Identification and quantification of low-frequency mutations remain tantalizing despite improvements in the baseline error rate of subsequent-technology sequencing applied sciences. Here, we characterize a technique, termed SaferSeqS, that addresses these challenges by (1) effectively introducing identical molecular barcodes in the Watson and Crick strands of template molecules and (2) enriching aim sequences with strand-specific PCR. The manner achieves high sensitivity and specificity and detects variants at frequencies below 1 in 100,000 DNA template molecules with a background mutation rate of <5 × 10–7 mutants per base pair (bp).

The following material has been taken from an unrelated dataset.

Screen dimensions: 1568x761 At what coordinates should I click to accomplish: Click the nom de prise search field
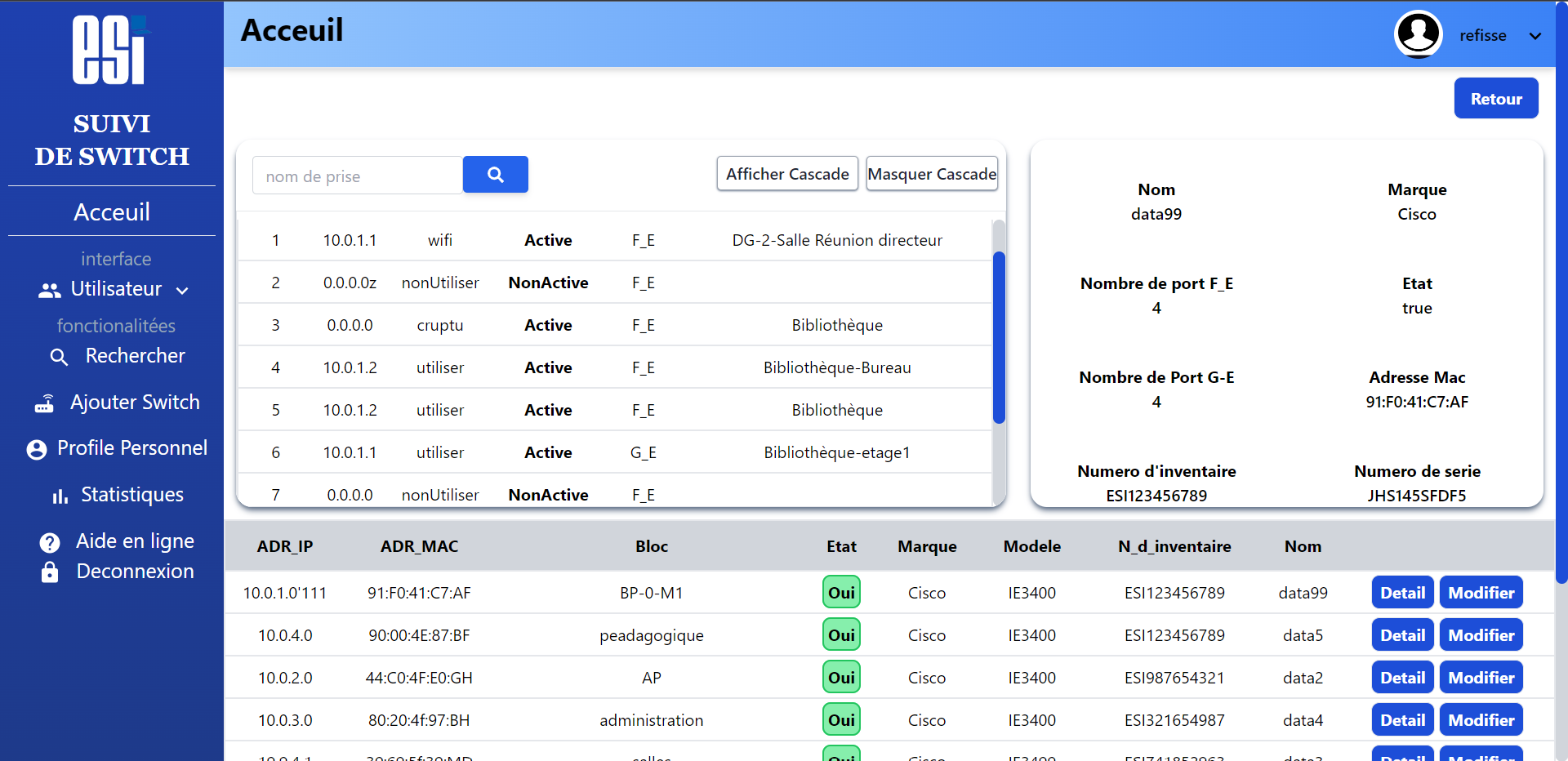click(357, 175)
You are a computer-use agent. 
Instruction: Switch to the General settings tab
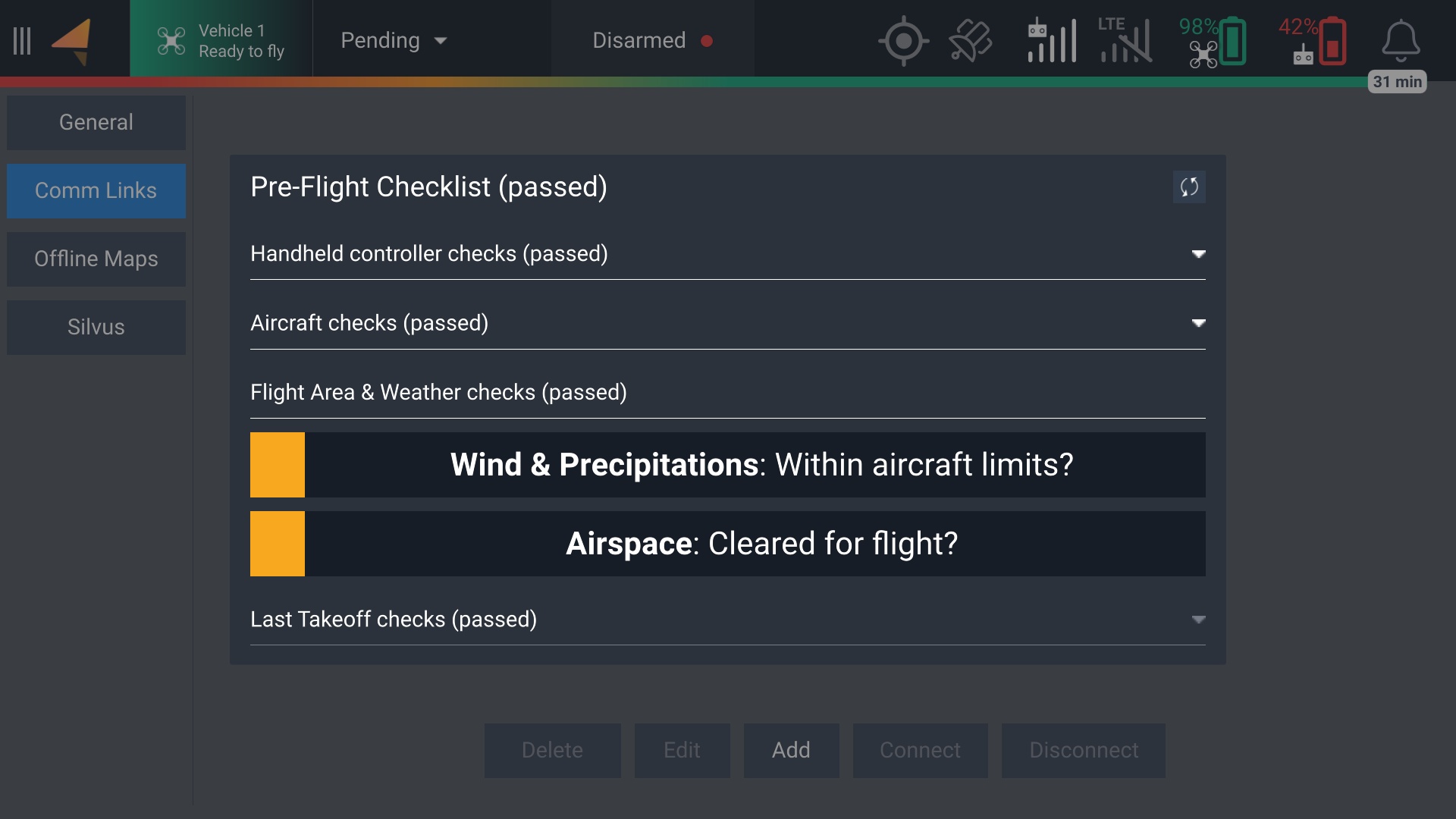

We demonstrate that it can evaluate mutations in a single amplicon or simultaneously in multiple amplicons, assess limited quantities of cell-free DNA with high recovery of both strands and reduce the error rate of existing PCR-based molecular barcoding approaches by >100-fold.

Recordsdata availability

The sequencing data generated on this respect will likely be obtained from the European Genome–phenome Archive (accession amount EGAS00001005048).

Code availability

The SaferSeqS bioinformatics pipeline is implemented in Python. The source code is on hand in a Zenodo repository (https://doi.org/10.5281/zenodo.4588264).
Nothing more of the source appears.